Exercise prompt:
When copying the data below, keep only the lines from the one with "Viewport: 750px width, 500px height." through the one with "Screen dimensions: 768x658", word for word, and skip the pictures.

Data provided:
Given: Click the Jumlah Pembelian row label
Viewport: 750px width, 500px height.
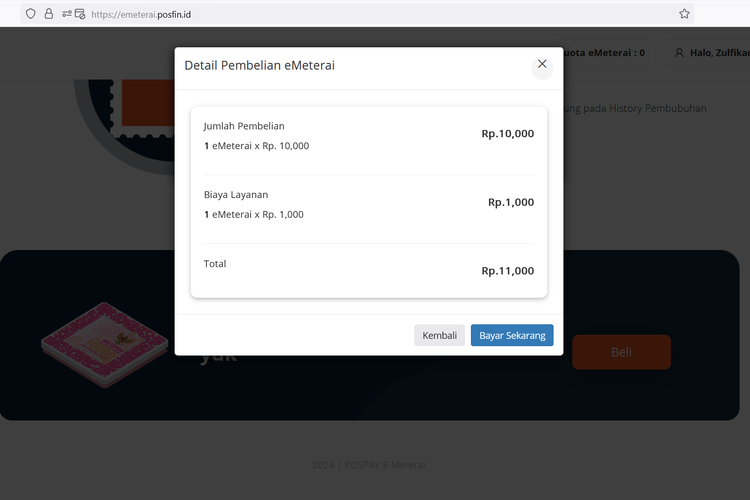Looking at the screenshot, I should [x=244, y=126].
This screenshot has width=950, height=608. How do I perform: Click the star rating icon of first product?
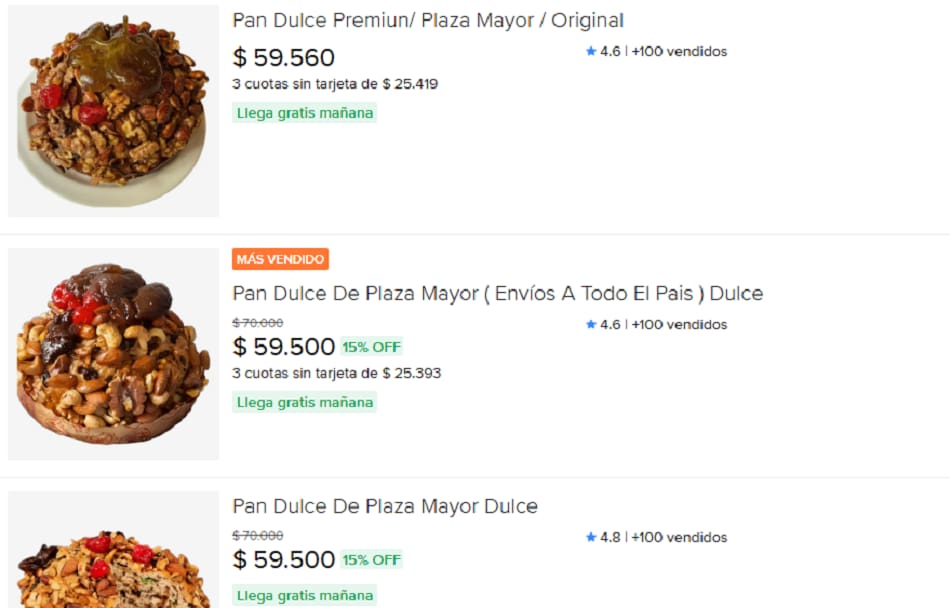[591, 51]
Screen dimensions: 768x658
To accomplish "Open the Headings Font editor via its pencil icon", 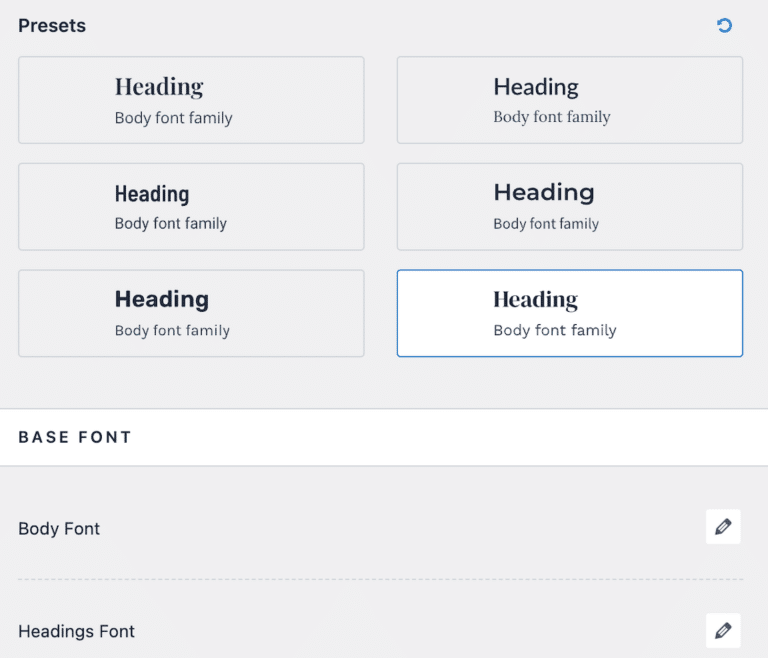I will [x=723, y=630].
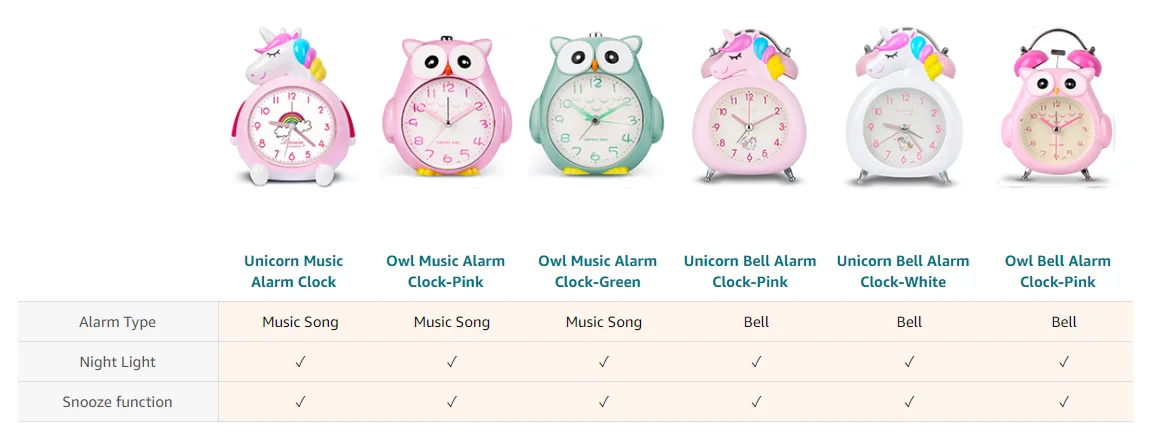Click the Night Light row header
The height and width of the screenshot is (447, 1176).
pyautogui.click(x=118, y=362)
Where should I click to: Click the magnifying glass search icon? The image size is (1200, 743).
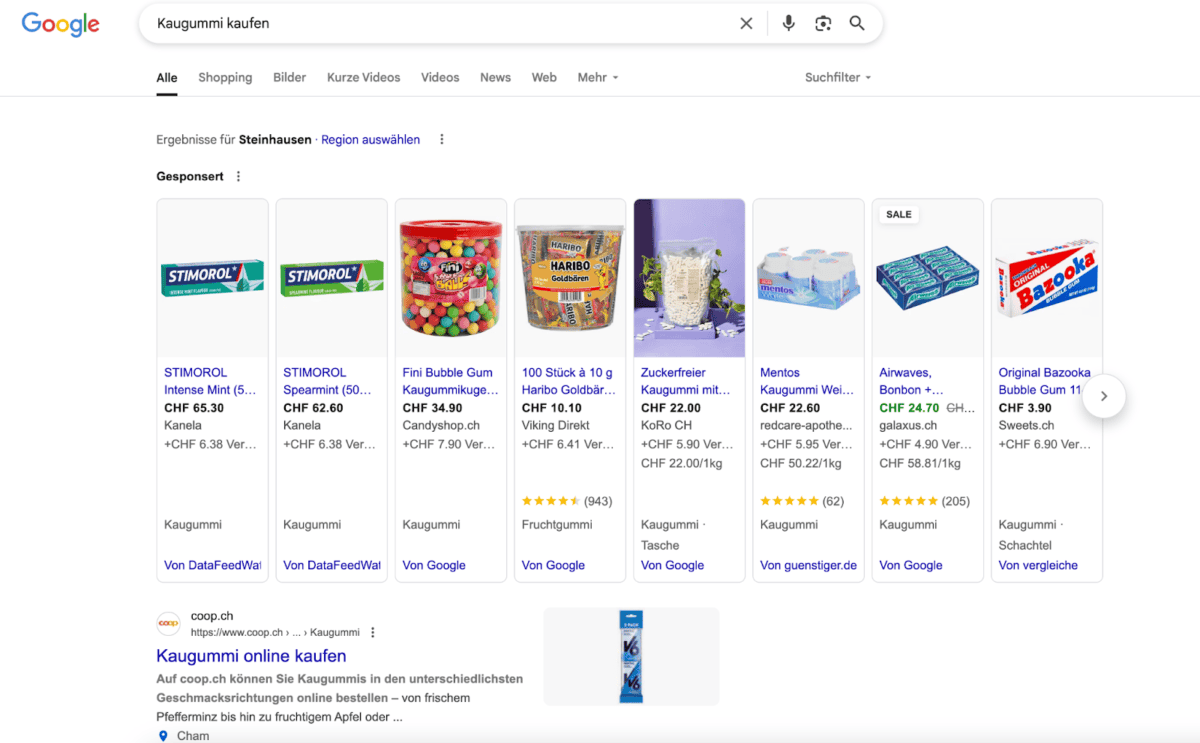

Exercise answer:
Viewport: 750px width, 500px height.
Looking at the screenshot, I should [x=244, y=126].
This screenshot has width=950, height=608. How do I perform: Click the star rating icon of first product?
[591, 51]
Screen dimensions: 768x658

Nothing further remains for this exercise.